Esta sería una buena forma de negar la sociedad, que tiene su contraparte en la negación hacia abajo cuando un individuo solo recibe y no da nada a cambio. De esta forma contraviene la regla de la reciprocidad, pero al mismo tiempo muestra dependencia respecto a ella y desconoce el primer y más importante componente del intercambio, el jopói (compartir).

Otra forma de conducta asociada a la falta de mborayu es comer la carne cruda (como los jaguares) o cocerla y consumirla solo en la selva. Este modo de ser está penado con la trasmigración de las almas y la transmutación en seres inferiores, lo cual se conoce como aguyje amboae (metempsicosis) o forma de plenitud hacia abajo, como ya se mencionó en la referencia al diluvio.

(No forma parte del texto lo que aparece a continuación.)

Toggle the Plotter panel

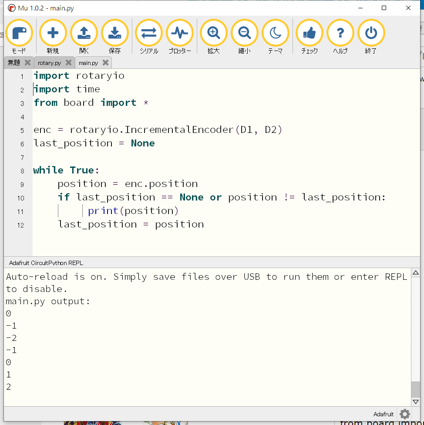click(179, 34)
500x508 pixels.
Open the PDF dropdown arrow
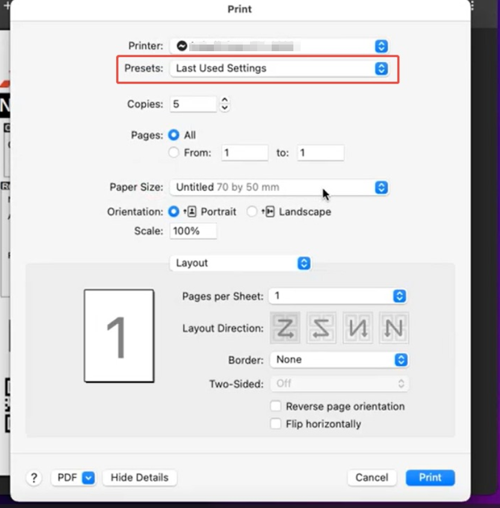[x=89, y=478]
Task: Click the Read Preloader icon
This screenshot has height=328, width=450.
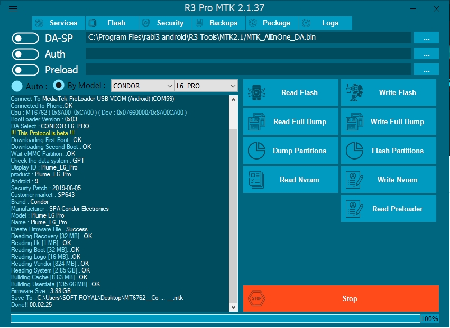Action: pyautogui.click(x=354, y=209)
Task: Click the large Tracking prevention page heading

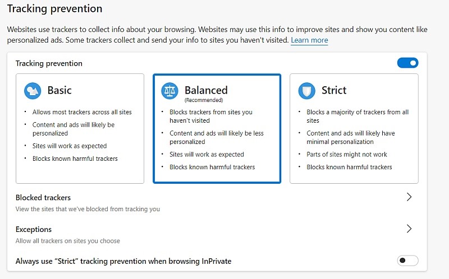Action: (x=54, y=9)
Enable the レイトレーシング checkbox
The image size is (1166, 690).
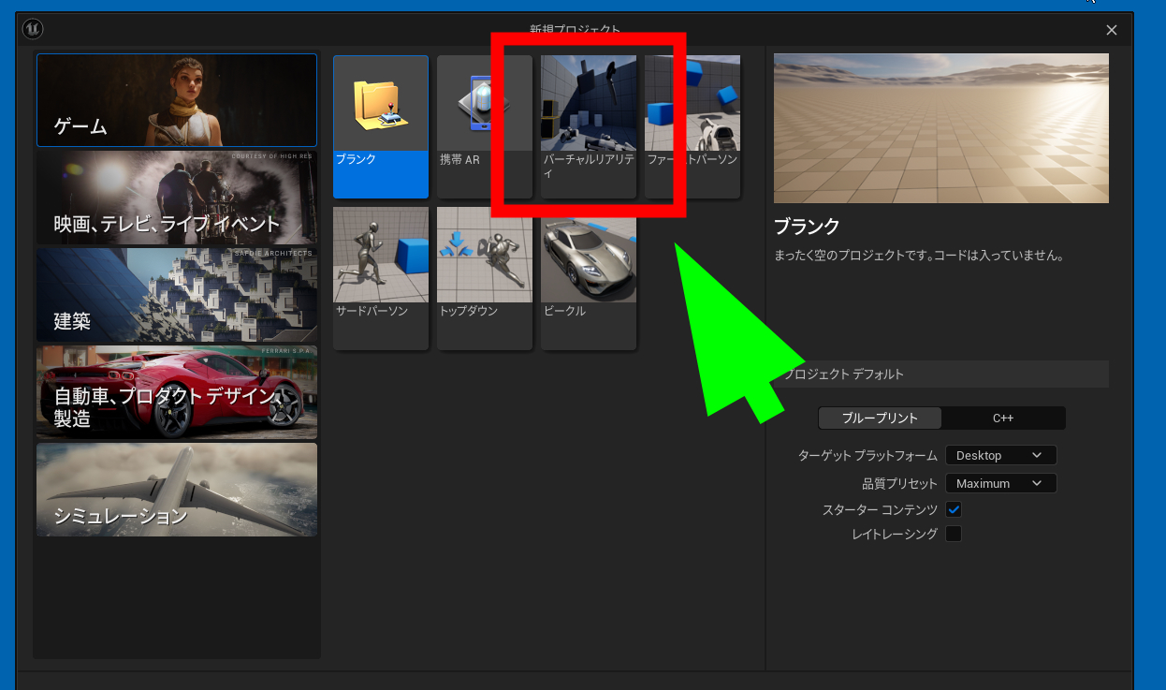(954, 535)
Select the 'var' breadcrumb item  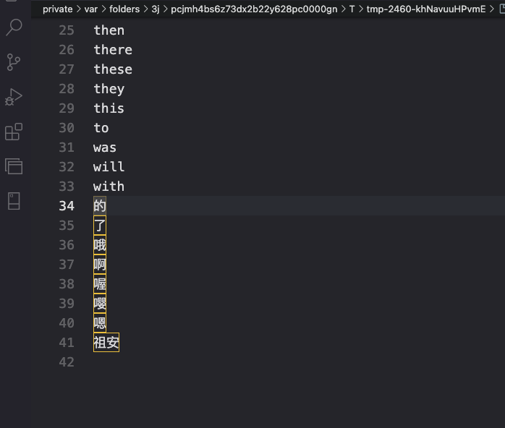tap(91, 9)
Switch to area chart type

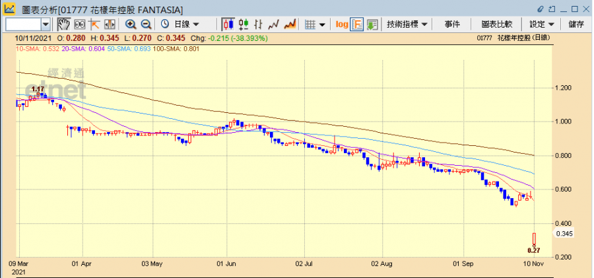290,24
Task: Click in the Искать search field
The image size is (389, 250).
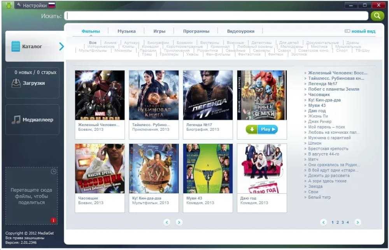Action: point(217,16)
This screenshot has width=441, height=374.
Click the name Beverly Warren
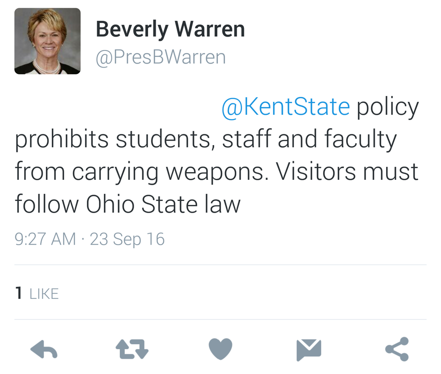(170, 29)
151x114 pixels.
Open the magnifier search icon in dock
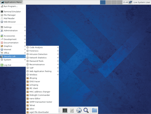[x=86, y=110]
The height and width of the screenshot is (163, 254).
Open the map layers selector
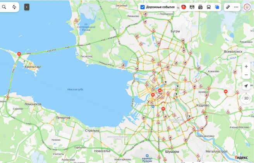217,7
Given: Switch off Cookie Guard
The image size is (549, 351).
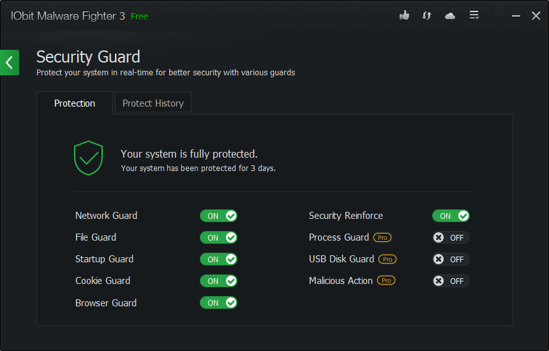Looking at the screenshot, I should tap(218, 281).
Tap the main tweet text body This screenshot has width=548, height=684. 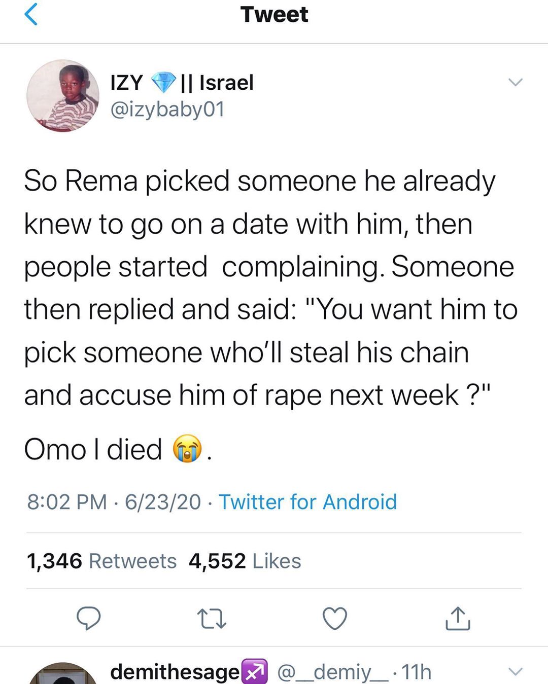coord(271,287)
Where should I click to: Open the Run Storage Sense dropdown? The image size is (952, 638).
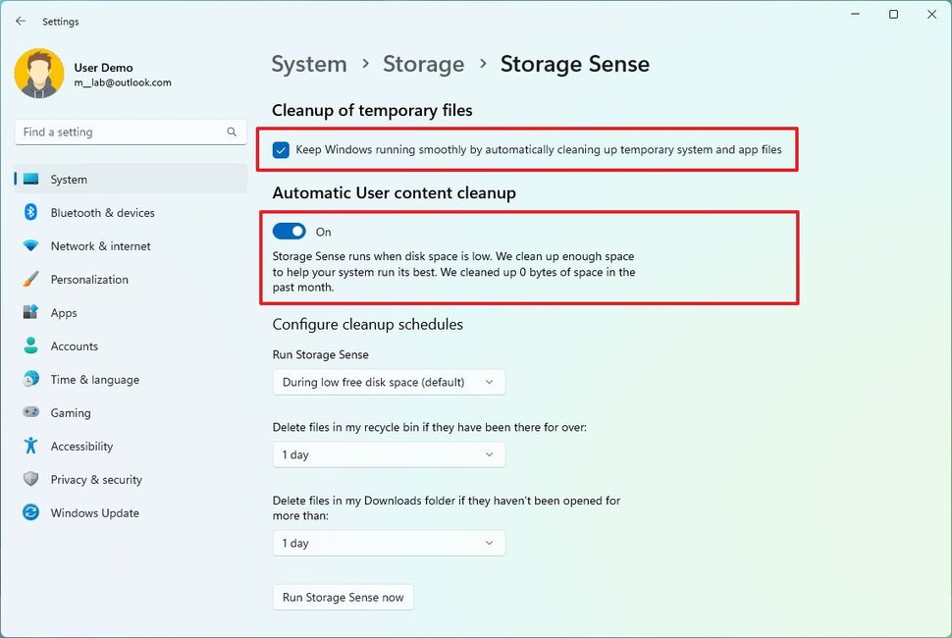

Estas son a grandes rasgos las características de la ética colectiva y la religiosidad guaraní exteriorizada a través de la vida nómade. Aunque en las circunstancias actuales las migraciones ya no se realicen por las limitaciones en el acceso al territorio y la propia asimilación a la sociedad nacional, el mal en la tierra se manifiesta más presente que nunca y la consecuente necesidad de superar este orden imperfecto.

Por ello es posible imaginar que pervive aún en la memoria colectiva de estos pueblos la reminiscencia de esta larga travesía y que en prosecución de ella están empeñados cuando llegan a la capital y se instalan en precarias carpas para presentar sus demandas. No obstante, esta tierra prometida se muestra cada vez más esquiva y distante.